Distributed Fine-tuning of Language Models on Private Data


Nov 03, 2017 (modified: Nov 03, 2017) ICLR 2018 Conference Blind Submission readers: everyone Show Bibtex
  • Abstract: One of the big challenges in machine learning applications is that training data can be different from the real-world data faced by the algorithm. In language modeling, the language of users (e.g. in private messaging) could change in a year and be completely different from what we observe in publicly available data. At the same time, public data can be used for obtaining general knowledge (i.e. general model of English). We study approaches to distributed fine-tuning of a general model on user private data with the additional requirement of maintaining the quality on the general data.

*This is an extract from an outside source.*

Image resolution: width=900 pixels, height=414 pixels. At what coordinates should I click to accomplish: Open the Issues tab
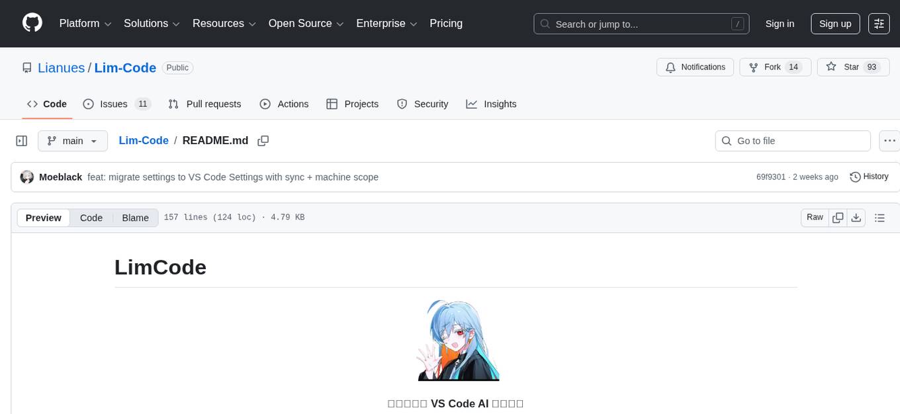coord(113,104)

Our experiments demonstrate that a technique based on model averaging and random rehearsal outperforms an approach based on transfer learning, and show that the proposed method improves prediction quality in a reasonable time. The procedure leads to an 8.7 percentage point improvement in keystroke saving rate on informal English texts compared to a basic model trained on Wikipedia. We also propose an experimental framework for evaluating differential privacy of distributed training of language models and show that our approach has good privacy guarantees.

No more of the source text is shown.